The South African couple were denied asylum by federal immigration officials. The U.S. Department of Homeland Security has spoken. Mike and Carol Gormley must be escorted back to South Africa by June 18. All the medical documentation, political pressure, candlelight vigils, prayers and community fund-raisers weren’t enough to turn the immigration tide in the island couple’s favor.

The South African couple were denied asylum by federal immigration officials.

The U.S. Department of Homeland Security has spoken. Mike and Carol Gormley must be escorted back to South Africa by June 18.

All the medical documentation, political pressure, candlelight vigils, prayers and community fund-raisers weren’t enough to turn the immigration tide in the island couple’s favor.

“We’re making arrangements to leave the country,” Mike Gormley said, adding that Homeland Security must review their tentative itinerary and decide where the couple will land.

“They’ll probably put us back in our hometown of Durban. At least we hope so,” said Gormley, who has acute congestive heart failure. “They are sending a medical person with me.

“They just want to ensure that if something happens to me during the flight, they can attend to me. Once we reach our destination in South Africa, we’re no longer their responsibility.”

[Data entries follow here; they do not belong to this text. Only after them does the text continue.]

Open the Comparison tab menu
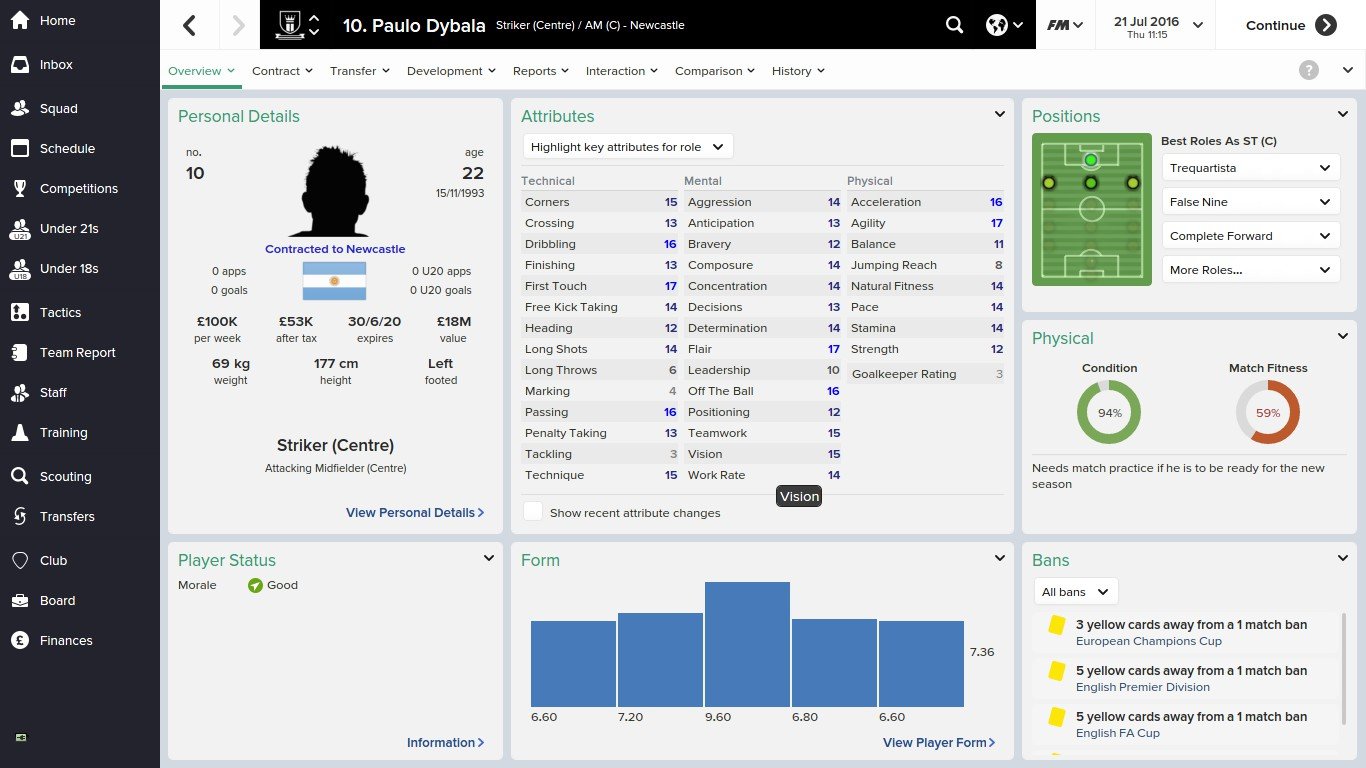This screenshot has height=768, width=1366. [714, 71]
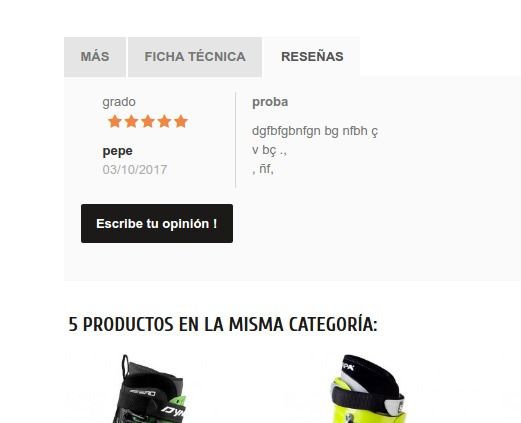Open the yellow ski boot product
Image resolution: width=521 pixels, height=423 pixels.
368,389
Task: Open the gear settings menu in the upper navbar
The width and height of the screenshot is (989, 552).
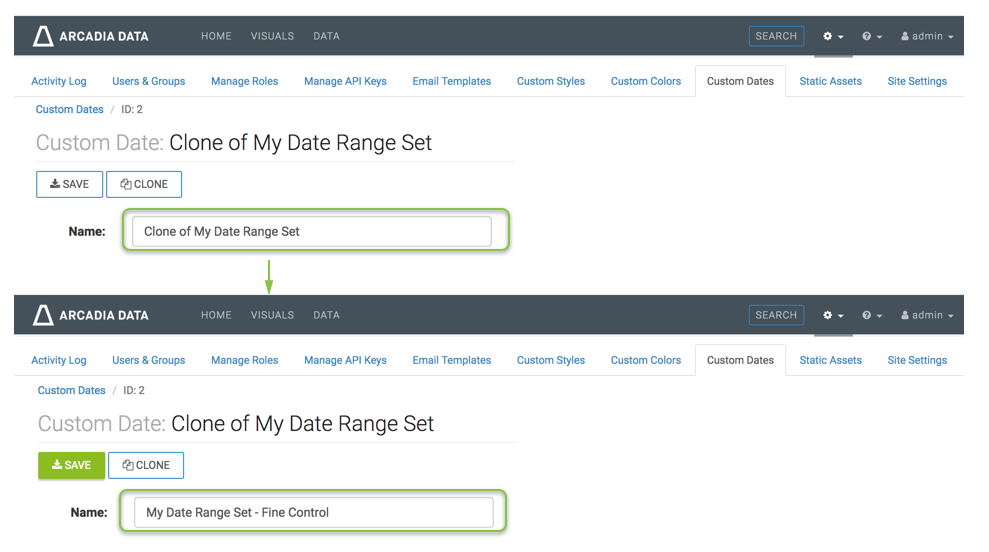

The Gormleys have spent six years fighting for asylum in the U.S., citing Mike’s health problems and employment discrimination they face in their native land after decades of apartheid.

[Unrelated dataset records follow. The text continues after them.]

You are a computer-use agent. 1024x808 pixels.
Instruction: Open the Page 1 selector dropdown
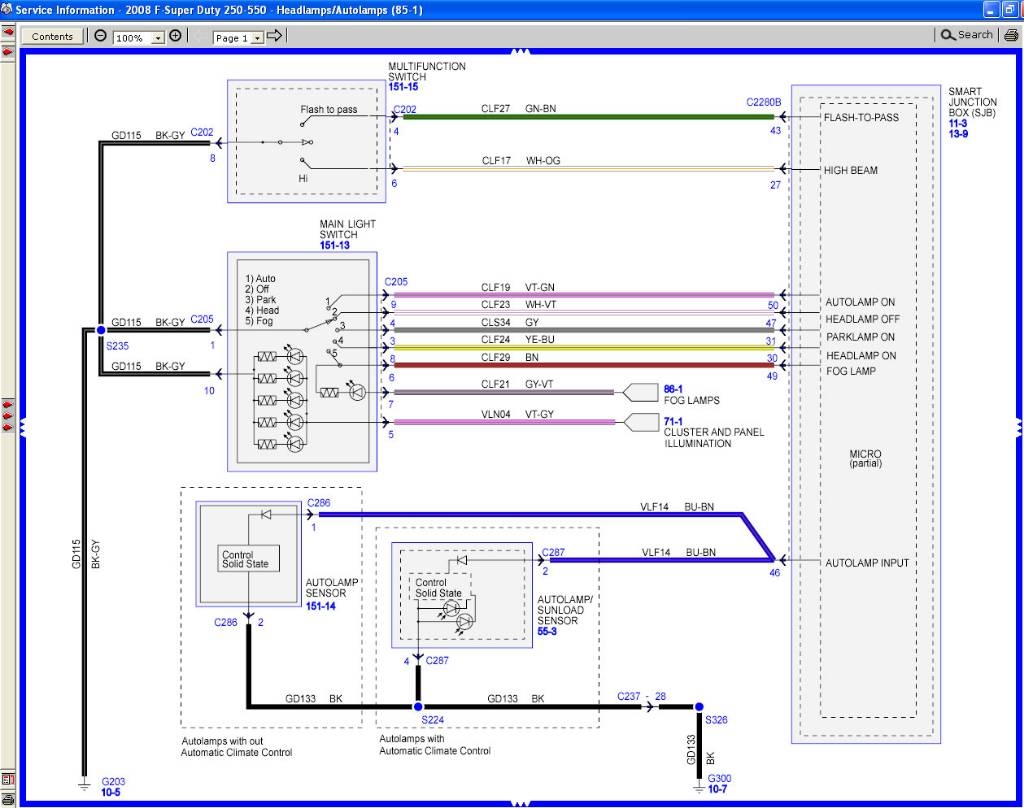257,38
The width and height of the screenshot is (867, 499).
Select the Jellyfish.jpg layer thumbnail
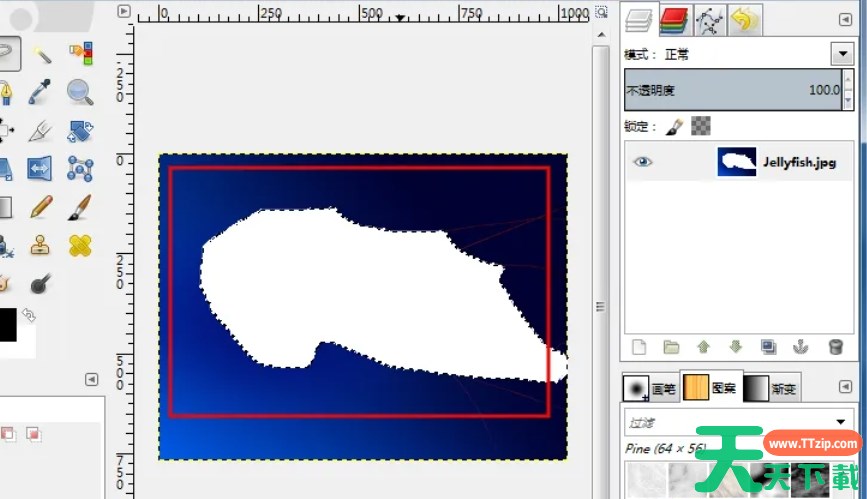(x=736, y=161)
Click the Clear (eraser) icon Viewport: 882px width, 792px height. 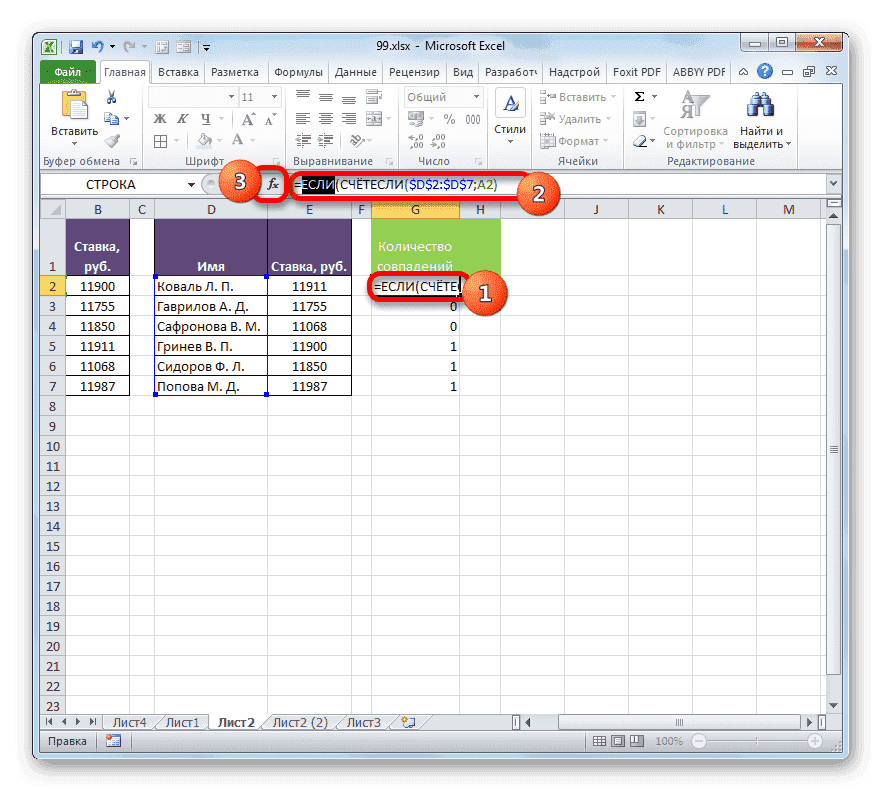click(x=641, y=141)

Their efforts wound through the initial immigration application and appeals process, and eventually the Ninth Circuit Court of Appeals process.

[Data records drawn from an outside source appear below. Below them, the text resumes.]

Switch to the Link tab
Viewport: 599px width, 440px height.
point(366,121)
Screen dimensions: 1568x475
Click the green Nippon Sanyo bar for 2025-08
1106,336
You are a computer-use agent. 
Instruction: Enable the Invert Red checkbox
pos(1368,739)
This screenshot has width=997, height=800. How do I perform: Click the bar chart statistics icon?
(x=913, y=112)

Their final hope – a deportation deferment based on Mike’s health – recently was denied. They are out of options, apparently even for moving to a country other than South Africa.

“Time is against us” to take the necessary steps to go elsewhere, Mike said. “I kind of find it very hard to talk about right now.”

Once they leave, the Gormleys will be banned from re-entering the United States for years.

As their daughter, islander Maureen Kruse, recently wrote on her blog:

“Going back to South Africa will be detrimental for him. He will not have access to private medical insurance and, therefore, he will not get the care he needs. Certainly there will not be replacement surgery for a new defibrillator when the time comes.”

Mike underwent two bypass surgeries for his failing heart in his native country. The care he has received in Seattle and a daily rainbow of medications have kept him alive far longer than his South African surgeon predicted.

After the Gormleys return to South Africa, they will have no jobs, no funds and no insurance, said friend and Safeway co-worker Sue Wilmot, who has been the couple’s spokesperson.

Rummage sales held on the couple’s behalf last weekend netted more than $1,500, money they will take back with them, Wilmot said.

Good-byes

In addition to leaving their Bainbridge friends, the Gormleys once again will have to say good-bye to Kruse and her family, husband Eric and their four children, ages 6 to 17.

“This is harder on our family leaving here than it was leaving South Africa when my husband and I left with our three older children seven years ago,” Kruse said. “We were relieved to leave the circumstances we were living under. It was a little bit of excitement, but more relief.

“When my parents joined us a year later, it was a lot of relief for them and also great excitement. It was a very happy reunion. This time, they’re not leaving voluntarily.”

The Kruses’ own dealings with the U.S. Citizenship and Immigration Service – formerly known as the Immigration and Naturalization Service and now a bureau of Homeland Security – have compounded the family’s ordeal.

The family has made its own application to stay in the United States and has a hearing in September. They are very apprehensive about the outcome.

“Like my parents, we have work authorization permits,” Kruse said. “We are about where my parents were six years ago. Our youngest child is a U.S. citizen, but we don’t know if that will help.”

Although well-meaning community members offered to help the Gormleys and the Kruses stay in the United States through less-than-scrupulous means, they declined to follow that route.

“We feel like we left (South Africa) for a valid reason and we want people to take notice of that,” Kruse said.

How will the Kruses and Gormleys say goodbye to one another?

“Not easily,” Kruse said. “What provides a little bit of a relief is that both my younger brothers are there (in Durban).”

The Kruse family found their way to Bainbridge Island through close family friends who left South Africa a few months before they did.

“The year that we were here before my parents came over, everything was a surprise,” Kruse said. “So by the time they arrived, we had already become aware of what a caring community it was and just how pleasant people were in general, how accommodating.

“The impact of love and the care and support they received is going to make it harder for them to leave here than it was for them to leave their own family in South Africa.”

She continued: “If suddenly South Africa would change and became safe, this is where they would choose to be because of the people. I’ve just had to kind of be accepting of the fact they don’t just consider us their family here any more.”